# New(er) recalls! PCV valve and fuel pressure sensor



## veedubtek (Feb 1, 2003)

Ok, not exactly recalls, but required vehicle updates. The fuel pressure sensor has been out for a little bit now, but I don't recall seeing it mentioned in here. PCV was just released this week. Looks like only 07's for the PCV and 06-07 for the sensor. I don't believe they send mailers for RVU's, so you pretty well have to go see the dealer to get them.
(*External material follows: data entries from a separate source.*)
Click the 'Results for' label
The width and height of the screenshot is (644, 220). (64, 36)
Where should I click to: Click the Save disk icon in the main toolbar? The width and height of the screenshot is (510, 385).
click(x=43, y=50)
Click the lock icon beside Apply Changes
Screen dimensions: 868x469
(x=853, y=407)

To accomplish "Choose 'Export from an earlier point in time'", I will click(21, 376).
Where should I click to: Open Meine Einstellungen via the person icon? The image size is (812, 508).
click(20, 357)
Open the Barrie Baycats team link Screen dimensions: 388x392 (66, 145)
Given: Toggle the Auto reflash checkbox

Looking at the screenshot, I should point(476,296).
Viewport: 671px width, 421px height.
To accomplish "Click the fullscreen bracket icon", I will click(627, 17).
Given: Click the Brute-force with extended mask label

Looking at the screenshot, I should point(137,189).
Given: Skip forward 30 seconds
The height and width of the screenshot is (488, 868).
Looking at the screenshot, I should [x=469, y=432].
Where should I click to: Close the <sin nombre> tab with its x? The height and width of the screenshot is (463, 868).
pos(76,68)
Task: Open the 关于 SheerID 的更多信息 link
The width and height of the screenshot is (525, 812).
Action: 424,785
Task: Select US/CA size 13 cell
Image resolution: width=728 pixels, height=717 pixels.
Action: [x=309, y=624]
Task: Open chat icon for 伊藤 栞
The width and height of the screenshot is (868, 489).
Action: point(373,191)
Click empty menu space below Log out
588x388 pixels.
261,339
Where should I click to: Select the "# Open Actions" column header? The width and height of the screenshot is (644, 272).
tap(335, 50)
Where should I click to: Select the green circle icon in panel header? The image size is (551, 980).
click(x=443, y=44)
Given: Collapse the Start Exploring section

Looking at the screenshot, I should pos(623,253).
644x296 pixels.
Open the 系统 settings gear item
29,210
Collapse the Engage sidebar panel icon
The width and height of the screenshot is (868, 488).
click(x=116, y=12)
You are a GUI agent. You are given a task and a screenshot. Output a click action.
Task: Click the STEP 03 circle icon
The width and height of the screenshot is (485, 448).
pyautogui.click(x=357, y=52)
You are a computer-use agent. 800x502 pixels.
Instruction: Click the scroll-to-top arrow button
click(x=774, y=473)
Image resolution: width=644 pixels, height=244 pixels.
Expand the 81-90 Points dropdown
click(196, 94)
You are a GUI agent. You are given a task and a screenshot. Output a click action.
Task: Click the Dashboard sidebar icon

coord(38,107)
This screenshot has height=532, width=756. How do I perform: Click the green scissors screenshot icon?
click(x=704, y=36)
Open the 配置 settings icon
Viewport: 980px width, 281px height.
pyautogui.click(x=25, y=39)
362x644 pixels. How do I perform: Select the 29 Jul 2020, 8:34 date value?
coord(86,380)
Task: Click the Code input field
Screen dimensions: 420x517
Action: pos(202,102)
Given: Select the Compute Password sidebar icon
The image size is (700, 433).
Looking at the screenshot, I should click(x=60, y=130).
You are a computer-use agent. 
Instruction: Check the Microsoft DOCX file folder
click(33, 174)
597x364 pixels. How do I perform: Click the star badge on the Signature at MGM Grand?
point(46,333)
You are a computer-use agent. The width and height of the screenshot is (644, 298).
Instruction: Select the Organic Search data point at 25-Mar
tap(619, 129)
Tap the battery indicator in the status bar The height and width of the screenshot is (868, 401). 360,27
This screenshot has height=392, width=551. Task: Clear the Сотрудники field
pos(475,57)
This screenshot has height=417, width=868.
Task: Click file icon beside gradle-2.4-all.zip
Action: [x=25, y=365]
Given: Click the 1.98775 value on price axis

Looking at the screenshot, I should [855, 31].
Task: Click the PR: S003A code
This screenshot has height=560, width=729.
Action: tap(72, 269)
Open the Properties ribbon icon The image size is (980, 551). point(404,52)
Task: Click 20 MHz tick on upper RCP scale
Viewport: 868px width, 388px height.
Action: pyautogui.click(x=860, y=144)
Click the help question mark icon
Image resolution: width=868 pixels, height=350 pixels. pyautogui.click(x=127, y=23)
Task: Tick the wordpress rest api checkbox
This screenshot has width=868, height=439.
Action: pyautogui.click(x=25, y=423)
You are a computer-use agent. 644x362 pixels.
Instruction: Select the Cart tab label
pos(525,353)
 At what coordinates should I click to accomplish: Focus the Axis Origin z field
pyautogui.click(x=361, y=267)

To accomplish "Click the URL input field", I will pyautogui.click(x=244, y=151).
If you'd like to know if they apply to your car, PM me your vin. Not saying I'll be really fast about responding, but I'll look it up for you as soon as I can. 

_Quote »_
THIS IS A REQUIRED VEHICLE UPDATE TECHNICAL BULLETIN (RVUTB). IT IS NOT A CAMPAIGN. PLEASE SEE THE ATTACHED DOCUMENT FOR WORK PROCEDURE AND CLAIMING INSTRUCTIONS. 


Get the PCV bulletin here
Get the fuel pressure sensor bulletin here

I replaced my sensor, but just threw the PCV valve in my toolbox, awaiting a return email from [email protected] <cough cough> and I'll probably be going that PCV route instead. 

Enjoy


----------



## MKV DarkstaR (Aug 10, 2006)

*Re: New(er) recalls! PCV valve and fuel pressure sensor (veedubtek)*

Was there anything wrong with your sensor prior to getting the new one? Or did you have it replaced for a piece of mind?


----------



## slowerthanu (Sep 25, 2008)

*Re: New(er) recalls! PCV valve and fuel pressure sensor (MKV DarkstaR)*

Cool, I'll check my VIN today and bug the dealer


----------



## veedubtek (Feb 1, 2003)

*Re: New(er) recalls! PCV valve and fuel pressure sensor (MKV DarkstaR)*


_Quote, originally posted by *MKV DarkstaR* »_Was there anything wrong with your sensor prior to getting the new one? Or did you have it replaced for a piece of mind?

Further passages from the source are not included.